PNNL

Abstract

Cis-pinic acid is one of the most important oxidation products of a-pinene – a key monoterpene compound in biogenic emission processes affecting the atmosphere. Molecular level understanding of interactions involved in the cluster formations around cis-pinic acid is an important and necessary prerequisite toward ascertaining its role in the aerosol formation processes. In this work, we studied the structures and energetics of the solvated clusters of cis-pinate (cis-PA2–), the doubly deprotonated dicarboxylate of cis-pinic acid, with H2O, CH3OH, and CH3CN by negative ion photoelectron spectroscopy and ab initio theoretical calculations.
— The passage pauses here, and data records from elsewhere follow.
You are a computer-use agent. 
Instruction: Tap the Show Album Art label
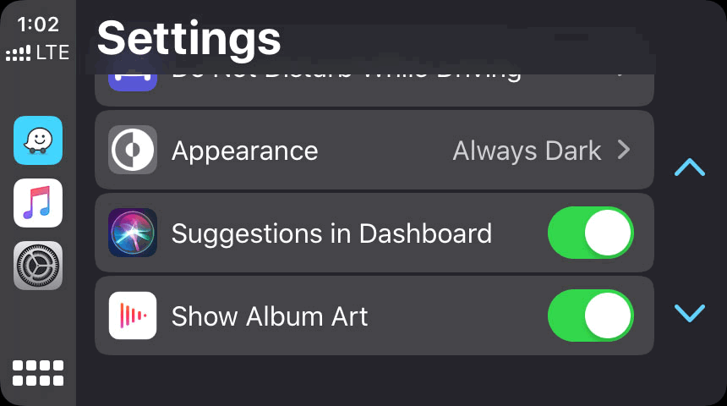point(270,316)
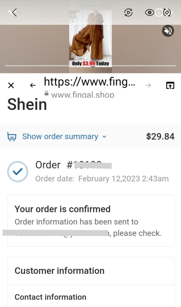The height and width of the screenshot is (307, 181).
Task: Open the info circle icon
Action: click(x=159, y=12)
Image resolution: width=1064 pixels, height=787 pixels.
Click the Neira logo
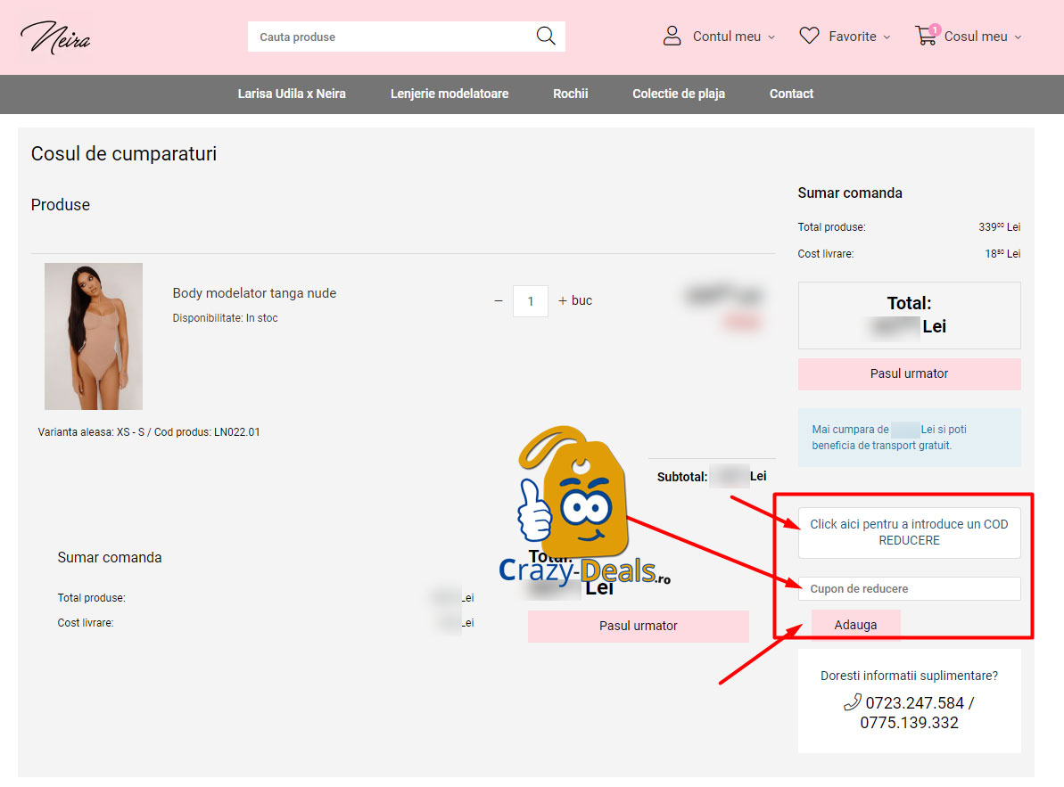click(x=55, y=37)
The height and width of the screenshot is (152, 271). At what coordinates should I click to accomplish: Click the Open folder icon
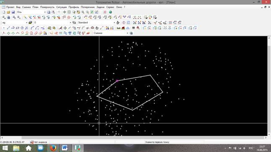point(8,12)
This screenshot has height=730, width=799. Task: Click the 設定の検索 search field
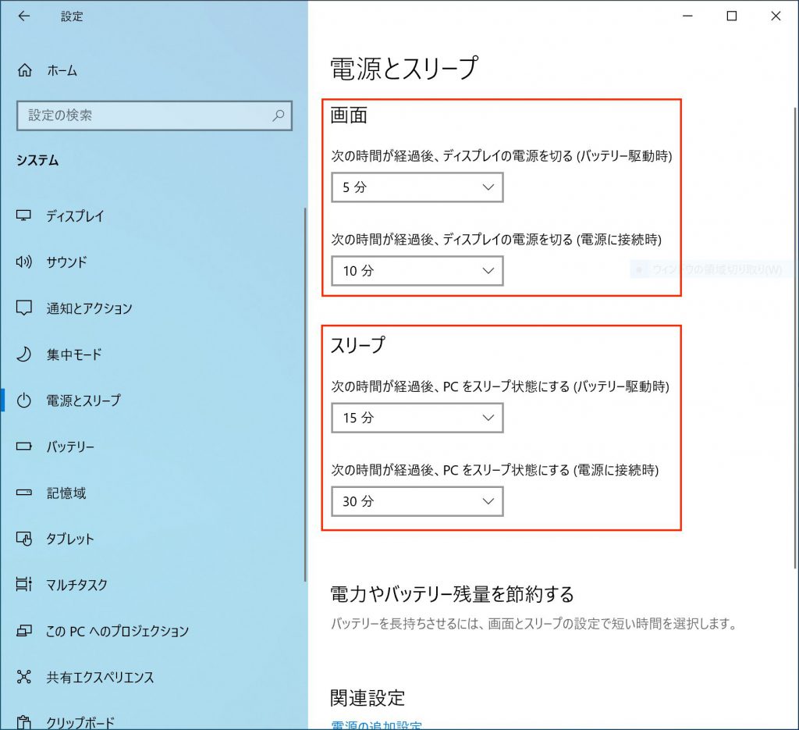144,116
We found that cis-PA2– prefers being solvated alternately on the two ?CO2– groups with increase of solvent coverage, a well-known solvation pattern that has been observed in microhydrated linear dicarboxylate dianion (DCn2–) clusters. Experiments and calculations further reveal an intriguing feature for the existence of the asymmetric type isomers for cis-PA2–(H2O)2 and cis-PA2–(CH3OH)2, in which both solvent molecules interact with only one of the ?CO2– groups – a phenomena that has not been observed in DCn2– water clusters and exhibits the subtle effect of the rigid four-membered carbon ring brought in on the cis-PA2– solvation. The dominant interactions between cis-PA2– and solvent molecules are forming bidentate O–···H–O H-bonds for H2O, O–···H–O and O–···H–C H-bonds for CH3OH, and tridentate O–···H–C H-bonds for CH3CN. The formation of inter-solvent H-bonds between H2O and CH3CN is found to be favorable in mixed solvent clusters, distinctly different from that between H2O and CH3OH. These findings have important implications for understanding the mechanism of cluster growth and nucleation of atmospheric organic aerosols and the nature of structure-function relationship of proteins containing carboxylate groups under various solvent environments.